Le mot résonne comme « mort fine » et reste encore trop souvent
associé à l’idée de fin de vie.
Pourtant, ce produit n’est pas réservé aux malades en phase
terminale (même s’il demeure irremplaçable pour maintenir
la qualité de leurs derniers instants).
C’est l’intensité de la douleur qui le fait prescrire et
non la gravité de la maladie.
On l’utilise pour traiter certaines crises de coliques néphrétiques.
• Peur d’entraîner une dépression
respiratoire due à un surdosage.
Ce risque est aujourd’hui parfaitement maîtrisé.
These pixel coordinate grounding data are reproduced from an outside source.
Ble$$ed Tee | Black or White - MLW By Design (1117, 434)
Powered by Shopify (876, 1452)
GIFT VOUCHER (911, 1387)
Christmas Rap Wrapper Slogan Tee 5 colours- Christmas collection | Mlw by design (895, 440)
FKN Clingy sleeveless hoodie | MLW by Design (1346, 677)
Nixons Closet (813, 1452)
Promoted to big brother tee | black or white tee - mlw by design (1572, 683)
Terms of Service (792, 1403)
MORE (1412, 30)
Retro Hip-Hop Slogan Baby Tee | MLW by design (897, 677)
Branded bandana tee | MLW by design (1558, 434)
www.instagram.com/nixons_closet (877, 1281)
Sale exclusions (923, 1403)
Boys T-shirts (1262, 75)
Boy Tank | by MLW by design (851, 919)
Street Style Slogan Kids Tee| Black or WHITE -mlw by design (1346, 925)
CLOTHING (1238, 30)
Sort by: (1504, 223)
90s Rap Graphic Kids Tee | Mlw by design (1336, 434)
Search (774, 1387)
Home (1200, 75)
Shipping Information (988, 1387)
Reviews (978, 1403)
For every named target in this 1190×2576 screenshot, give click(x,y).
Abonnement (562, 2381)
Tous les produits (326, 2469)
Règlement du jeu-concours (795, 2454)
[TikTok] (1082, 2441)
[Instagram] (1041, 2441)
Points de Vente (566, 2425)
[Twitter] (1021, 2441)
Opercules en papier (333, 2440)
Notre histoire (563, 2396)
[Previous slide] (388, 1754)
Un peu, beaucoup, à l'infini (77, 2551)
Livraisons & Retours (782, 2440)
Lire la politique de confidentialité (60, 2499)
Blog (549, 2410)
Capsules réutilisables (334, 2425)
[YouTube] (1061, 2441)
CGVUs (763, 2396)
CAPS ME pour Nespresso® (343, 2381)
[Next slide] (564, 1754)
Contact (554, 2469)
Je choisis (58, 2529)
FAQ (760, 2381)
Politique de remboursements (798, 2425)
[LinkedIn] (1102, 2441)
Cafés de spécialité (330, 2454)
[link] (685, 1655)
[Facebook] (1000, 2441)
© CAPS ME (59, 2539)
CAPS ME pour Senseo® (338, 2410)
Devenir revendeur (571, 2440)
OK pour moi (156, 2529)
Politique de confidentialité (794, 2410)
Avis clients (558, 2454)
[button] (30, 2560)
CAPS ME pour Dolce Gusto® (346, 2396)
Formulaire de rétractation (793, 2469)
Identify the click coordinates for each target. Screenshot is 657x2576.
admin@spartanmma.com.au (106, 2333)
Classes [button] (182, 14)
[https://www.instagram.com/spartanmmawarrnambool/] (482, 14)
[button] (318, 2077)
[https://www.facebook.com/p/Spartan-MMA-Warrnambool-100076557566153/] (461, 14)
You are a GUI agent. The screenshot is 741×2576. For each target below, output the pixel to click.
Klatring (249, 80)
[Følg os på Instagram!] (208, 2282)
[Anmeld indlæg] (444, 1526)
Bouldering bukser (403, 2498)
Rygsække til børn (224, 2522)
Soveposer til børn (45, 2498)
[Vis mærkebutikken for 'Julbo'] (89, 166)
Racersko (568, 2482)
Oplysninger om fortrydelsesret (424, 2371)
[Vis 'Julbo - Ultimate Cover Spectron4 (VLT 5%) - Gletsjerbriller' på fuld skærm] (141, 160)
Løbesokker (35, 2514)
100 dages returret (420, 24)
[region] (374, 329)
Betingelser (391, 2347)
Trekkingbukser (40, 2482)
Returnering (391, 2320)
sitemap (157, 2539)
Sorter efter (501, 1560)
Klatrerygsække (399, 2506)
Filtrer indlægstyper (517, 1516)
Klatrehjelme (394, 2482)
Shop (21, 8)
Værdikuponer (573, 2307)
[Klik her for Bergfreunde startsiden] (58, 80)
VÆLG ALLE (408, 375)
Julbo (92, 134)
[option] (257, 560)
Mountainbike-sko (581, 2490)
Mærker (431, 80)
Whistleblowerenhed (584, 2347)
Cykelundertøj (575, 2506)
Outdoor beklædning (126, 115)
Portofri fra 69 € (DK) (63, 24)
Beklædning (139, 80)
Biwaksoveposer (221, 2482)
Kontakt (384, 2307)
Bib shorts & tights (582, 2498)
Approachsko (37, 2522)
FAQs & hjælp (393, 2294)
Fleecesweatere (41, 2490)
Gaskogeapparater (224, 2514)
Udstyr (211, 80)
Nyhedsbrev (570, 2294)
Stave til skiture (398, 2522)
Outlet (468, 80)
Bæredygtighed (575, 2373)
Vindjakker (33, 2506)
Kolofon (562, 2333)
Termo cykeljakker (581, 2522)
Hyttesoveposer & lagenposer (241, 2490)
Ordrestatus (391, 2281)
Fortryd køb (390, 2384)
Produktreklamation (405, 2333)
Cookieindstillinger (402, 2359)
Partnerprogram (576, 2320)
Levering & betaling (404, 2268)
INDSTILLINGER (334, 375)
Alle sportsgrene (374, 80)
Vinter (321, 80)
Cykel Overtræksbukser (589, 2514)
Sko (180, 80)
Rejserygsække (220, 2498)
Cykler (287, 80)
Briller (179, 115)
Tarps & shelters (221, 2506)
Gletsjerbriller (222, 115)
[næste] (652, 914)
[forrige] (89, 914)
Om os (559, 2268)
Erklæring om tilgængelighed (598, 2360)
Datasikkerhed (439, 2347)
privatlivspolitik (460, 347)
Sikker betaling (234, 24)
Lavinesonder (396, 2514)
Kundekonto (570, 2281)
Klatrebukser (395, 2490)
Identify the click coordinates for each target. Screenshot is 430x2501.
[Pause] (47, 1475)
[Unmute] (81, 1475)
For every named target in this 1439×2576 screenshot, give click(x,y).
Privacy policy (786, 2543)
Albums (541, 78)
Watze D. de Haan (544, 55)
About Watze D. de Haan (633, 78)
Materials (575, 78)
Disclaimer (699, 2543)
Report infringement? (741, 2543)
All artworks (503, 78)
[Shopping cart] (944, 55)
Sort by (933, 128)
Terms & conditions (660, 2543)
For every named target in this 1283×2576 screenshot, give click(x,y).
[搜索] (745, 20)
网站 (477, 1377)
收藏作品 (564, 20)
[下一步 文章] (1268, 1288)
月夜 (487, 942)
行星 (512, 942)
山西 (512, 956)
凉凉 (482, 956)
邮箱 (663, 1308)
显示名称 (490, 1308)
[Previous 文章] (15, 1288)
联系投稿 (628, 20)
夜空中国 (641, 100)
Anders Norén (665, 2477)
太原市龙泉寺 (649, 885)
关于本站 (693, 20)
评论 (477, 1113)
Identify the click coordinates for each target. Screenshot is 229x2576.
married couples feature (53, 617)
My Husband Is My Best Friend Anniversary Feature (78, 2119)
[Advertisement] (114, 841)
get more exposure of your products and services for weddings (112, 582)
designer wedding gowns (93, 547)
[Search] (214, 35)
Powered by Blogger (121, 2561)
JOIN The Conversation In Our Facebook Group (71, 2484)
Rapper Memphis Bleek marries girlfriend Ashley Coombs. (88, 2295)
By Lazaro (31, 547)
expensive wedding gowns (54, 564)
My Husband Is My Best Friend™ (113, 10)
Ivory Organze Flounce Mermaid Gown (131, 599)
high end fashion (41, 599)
La preuve
? On en donne même aux personnes atteintes de mucoviscidose, dont seule
une petite partie du poumon fonctionne.
« Il n’y a pas de posologie maximale, explique le Dr Claude Grange.
La juste dose est celle qui soulage le malade. Un surdosage apparaît uniquement
lorsque la douleur n’est plus là pour contrecarrer les effets indésirables
du produit. »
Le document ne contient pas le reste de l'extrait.